Gwendoline Maud Parry Plunket Greene (6 February 1878 - 29 July 1959) was an English writer on religion.
Gwendoline Maud Parry was born on 6 February 1878, in Kensington, London, the daughter of Sir Charles Hubert Hastings Parry, 1st Baronet, composer, teacher and historian of music, and Lady Elizabeth Maud Herbert, daughter of Sidney Herbert, 1st Baron Herbert of Lea and Elizabeth Herbert, Baroness Herbert of Lea. Her elder sister, Dorothea "Dolly" Parry (1876–1963), married the politician Arthur Ponsonby, 1st Baron Ponsonby of Shulbrede in 1898, and had a son and a daughter, the Bright Young Things Elizabeth Ponsonby and Matthew Ponsonby, 2nd Baron Ponsonby of Shulbrede.

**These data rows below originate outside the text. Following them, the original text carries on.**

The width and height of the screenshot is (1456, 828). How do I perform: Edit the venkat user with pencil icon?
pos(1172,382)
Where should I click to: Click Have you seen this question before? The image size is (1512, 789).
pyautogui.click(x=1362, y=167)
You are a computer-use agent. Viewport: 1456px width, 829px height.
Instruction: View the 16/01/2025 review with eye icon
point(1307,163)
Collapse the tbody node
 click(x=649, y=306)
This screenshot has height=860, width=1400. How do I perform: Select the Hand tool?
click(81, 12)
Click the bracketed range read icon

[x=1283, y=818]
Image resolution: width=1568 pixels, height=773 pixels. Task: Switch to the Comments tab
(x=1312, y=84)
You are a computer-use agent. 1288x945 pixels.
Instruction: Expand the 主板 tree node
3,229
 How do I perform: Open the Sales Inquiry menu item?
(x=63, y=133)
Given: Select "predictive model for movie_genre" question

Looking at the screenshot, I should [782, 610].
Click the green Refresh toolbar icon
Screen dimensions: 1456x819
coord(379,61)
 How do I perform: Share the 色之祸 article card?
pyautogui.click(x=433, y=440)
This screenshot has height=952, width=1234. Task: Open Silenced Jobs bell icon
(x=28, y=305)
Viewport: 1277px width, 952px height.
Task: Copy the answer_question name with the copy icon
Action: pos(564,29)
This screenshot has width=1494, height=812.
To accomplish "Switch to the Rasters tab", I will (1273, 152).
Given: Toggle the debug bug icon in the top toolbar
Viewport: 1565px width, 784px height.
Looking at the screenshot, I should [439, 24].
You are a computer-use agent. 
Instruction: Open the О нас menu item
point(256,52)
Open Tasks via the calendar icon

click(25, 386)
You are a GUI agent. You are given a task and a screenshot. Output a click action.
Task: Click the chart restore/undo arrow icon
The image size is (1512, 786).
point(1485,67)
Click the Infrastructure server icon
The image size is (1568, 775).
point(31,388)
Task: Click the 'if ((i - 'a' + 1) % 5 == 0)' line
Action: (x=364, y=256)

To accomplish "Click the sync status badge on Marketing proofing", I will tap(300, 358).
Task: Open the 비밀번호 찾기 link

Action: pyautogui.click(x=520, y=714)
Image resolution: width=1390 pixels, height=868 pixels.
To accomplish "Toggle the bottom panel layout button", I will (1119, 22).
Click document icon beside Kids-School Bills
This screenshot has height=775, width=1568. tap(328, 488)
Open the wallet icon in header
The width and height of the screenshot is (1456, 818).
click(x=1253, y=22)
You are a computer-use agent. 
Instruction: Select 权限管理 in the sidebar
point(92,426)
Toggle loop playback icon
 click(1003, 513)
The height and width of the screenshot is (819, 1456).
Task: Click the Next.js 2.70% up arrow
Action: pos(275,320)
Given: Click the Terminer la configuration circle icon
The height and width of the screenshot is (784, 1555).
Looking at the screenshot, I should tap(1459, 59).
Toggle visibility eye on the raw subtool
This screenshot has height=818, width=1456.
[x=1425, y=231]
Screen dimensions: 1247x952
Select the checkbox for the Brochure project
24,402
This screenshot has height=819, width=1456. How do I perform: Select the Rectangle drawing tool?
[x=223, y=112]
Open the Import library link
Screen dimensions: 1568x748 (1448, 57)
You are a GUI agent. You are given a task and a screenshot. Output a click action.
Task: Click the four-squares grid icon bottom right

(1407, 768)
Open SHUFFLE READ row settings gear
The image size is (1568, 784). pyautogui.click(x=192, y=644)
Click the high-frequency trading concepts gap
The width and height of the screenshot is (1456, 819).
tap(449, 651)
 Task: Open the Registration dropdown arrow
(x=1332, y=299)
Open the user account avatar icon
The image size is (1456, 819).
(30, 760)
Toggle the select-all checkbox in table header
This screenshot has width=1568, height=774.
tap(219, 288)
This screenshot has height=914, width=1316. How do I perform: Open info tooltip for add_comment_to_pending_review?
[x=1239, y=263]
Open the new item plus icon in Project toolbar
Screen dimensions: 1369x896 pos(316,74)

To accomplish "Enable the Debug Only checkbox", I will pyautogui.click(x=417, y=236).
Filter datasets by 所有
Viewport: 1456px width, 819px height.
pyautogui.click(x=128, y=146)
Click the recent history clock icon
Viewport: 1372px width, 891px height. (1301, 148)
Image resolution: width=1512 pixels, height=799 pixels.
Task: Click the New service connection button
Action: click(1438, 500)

The Parry sisters grew up amidst "the heart of late Victorian musical and artistic society", as Greene would tell later to Evelyn Waugh, friends to her children. She mentioned dinner parties with Beatrix Potter and Oscar Wilde. As a child Gwen Greene was very attractive and she won a beauty show as a teenager. She was an accomplished violinist and performed at a concert in 1891.
After the death of a previous fiancé, on 20 July 1899, she married Harry Plunket Greene. Their children were the Bright Young Things Richard George Hubert Plunket Greene, David Plunket Greene and Olivia Honor Mary Plunket Greene. They separated in 1919 and she decided to bring up her children alone.Evelyn Waugh was a frequent guest of the Plunket Greene, he was in love with all the family. It has been said that Waugh's conversion to catholicism was favored by Gwen Greene giving him von Hugel's letter and her book, Mount Zion.